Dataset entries
Segment Open
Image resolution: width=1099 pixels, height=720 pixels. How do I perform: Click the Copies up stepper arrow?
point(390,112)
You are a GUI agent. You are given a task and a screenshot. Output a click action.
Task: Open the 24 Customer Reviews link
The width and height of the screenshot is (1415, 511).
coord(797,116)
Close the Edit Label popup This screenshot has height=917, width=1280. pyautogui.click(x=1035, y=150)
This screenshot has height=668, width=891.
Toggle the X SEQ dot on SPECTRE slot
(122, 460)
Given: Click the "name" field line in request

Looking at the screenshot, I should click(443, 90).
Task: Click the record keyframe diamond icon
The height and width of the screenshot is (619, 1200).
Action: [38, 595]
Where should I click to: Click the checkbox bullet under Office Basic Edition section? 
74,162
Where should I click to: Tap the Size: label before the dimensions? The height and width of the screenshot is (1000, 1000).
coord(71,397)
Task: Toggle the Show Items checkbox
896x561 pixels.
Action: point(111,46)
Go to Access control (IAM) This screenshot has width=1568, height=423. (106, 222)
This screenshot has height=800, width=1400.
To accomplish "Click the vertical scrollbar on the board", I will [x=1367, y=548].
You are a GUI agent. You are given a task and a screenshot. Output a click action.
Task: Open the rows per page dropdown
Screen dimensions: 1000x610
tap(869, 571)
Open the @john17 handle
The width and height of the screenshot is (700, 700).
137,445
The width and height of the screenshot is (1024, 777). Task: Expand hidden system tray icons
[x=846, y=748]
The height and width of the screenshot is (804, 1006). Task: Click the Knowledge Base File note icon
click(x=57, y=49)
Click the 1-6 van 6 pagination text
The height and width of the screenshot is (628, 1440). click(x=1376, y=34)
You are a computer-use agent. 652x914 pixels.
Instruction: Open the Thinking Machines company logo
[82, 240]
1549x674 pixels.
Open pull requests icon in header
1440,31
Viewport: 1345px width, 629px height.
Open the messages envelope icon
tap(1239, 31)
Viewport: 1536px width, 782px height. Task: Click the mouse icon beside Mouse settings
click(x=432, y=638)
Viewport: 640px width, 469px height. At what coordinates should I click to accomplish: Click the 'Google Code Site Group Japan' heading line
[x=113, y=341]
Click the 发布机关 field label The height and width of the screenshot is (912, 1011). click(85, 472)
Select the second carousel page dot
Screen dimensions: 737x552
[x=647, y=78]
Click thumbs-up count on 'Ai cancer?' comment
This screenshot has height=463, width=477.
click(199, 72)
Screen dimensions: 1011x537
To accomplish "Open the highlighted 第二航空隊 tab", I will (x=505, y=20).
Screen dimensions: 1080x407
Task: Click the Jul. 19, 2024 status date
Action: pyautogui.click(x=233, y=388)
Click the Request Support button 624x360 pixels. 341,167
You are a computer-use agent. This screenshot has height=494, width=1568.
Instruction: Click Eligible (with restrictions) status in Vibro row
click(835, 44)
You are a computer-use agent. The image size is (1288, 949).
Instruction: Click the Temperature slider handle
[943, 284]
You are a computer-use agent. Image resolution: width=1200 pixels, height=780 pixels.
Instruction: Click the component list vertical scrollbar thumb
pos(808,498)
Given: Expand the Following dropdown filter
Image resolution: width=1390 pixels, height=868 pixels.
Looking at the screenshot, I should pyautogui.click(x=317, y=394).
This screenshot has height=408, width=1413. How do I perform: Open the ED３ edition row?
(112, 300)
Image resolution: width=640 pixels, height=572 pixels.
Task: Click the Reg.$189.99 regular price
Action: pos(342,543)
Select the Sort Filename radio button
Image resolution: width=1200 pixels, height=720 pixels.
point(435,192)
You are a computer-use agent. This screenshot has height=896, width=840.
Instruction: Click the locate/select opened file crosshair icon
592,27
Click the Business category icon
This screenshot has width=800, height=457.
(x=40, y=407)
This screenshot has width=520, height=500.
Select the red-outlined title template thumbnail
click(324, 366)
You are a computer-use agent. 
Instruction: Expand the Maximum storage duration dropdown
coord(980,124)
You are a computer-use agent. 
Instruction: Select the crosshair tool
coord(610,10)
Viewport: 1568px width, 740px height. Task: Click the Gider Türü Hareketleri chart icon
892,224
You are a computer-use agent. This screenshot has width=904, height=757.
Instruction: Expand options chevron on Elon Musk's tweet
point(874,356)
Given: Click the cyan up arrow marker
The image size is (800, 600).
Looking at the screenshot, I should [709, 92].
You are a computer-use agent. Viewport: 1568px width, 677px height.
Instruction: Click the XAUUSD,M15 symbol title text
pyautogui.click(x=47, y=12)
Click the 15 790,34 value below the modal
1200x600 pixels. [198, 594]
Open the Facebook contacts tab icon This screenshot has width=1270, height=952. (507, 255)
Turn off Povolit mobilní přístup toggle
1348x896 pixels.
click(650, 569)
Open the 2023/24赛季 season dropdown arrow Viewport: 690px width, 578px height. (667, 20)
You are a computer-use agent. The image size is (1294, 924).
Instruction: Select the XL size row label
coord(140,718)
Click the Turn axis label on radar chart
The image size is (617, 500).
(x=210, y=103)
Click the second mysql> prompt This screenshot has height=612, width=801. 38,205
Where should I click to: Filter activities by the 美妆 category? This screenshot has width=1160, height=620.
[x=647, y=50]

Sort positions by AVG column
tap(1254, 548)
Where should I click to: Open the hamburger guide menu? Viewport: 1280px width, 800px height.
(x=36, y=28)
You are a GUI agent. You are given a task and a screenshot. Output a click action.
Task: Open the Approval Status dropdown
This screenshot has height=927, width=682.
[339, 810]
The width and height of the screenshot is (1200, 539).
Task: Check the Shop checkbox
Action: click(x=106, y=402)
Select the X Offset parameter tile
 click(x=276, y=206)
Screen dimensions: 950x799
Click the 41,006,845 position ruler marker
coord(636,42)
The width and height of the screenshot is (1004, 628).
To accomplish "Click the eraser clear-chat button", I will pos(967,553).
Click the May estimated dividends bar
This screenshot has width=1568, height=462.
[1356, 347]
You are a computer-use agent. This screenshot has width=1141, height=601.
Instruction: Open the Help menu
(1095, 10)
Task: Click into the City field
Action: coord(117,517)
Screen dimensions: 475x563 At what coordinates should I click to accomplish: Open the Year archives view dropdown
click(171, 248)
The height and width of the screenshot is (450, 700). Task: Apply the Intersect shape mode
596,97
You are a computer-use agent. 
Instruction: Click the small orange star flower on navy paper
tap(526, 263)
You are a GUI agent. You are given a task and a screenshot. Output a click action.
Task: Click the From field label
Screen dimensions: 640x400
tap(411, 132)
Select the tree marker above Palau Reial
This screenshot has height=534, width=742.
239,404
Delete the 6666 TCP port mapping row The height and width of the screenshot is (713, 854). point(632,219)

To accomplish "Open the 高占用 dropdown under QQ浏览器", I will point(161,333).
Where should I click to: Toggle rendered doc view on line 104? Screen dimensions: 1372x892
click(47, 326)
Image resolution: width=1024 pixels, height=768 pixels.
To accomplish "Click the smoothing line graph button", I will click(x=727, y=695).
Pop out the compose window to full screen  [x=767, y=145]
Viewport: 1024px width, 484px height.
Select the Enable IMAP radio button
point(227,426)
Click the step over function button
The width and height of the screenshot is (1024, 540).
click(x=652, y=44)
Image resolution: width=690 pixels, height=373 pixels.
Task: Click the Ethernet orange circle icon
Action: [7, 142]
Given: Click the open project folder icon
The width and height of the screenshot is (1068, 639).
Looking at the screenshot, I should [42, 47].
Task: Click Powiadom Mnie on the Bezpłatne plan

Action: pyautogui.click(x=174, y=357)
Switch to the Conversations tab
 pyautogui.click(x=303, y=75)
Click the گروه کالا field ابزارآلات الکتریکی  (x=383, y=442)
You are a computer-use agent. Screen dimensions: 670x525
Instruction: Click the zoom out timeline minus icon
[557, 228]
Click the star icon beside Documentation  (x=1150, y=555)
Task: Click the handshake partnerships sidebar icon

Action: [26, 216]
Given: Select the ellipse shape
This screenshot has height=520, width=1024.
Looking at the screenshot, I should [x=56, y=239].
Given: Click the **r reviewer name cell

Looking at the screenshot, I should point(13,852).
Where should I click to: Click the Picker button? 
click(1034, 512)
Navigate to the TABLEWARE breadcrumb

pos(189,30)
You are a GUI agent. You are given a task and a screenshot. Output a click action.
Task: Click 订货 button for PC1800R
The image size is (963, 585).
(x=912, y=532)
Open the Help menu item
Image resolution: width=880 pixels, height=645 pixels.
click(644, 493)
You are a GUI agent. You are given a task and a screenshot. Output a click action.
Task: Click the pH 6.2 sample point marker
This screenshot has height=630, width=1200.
Segment Closed
* WHAT YOU NEED TO DO
Transcribe the records above from the line holding "Screen dimensions: 1000x610" down to the line holding "Select the second carousel page dot", inclusive, without adding anything.

* EXERCISE RESULT
Screen dimensions: 1000x610
tap(869, 571)
Open the @john17 handle
The width and height of the screenshot is (700, 700).
137,445
The width and height of the screenshot is (1024, 777). Task: Expand hidden system tray icons
[x=846, y=748]
The height and width of the screenshot is (804, 1006). Task: Click the Knowledge Base File note icon
click(x=57, y=49)
Click the 1-6 van 6 pagination text
The height and width of the screenshot is (628, 1440). click(x=1376, y=34)
You are a computer-use agent. 652x914 pixels.
Instruction: Open the Thinking Machines company logo
[82, 240]
1549x674 pixels.
Open pull requests icon in header
1440,31
Viewport: 1345px width, 629px height.
Open the messages envelope icon
tap(1239, 31)
Viewport: 1536px width, 782px height. Task: Click the mouse icon beside Mouse settings
click(x=432, y=638)
Viewport: 640px width, 469px height. At what coordinates should I click to accomplish: Click the 'Google Code Site Group Japan' heading line
[x=113, y=341]
Click the 发布机关 field label The height and width of the screenshot is (912, 1011). click(85, 472)
Select the second carousel page dot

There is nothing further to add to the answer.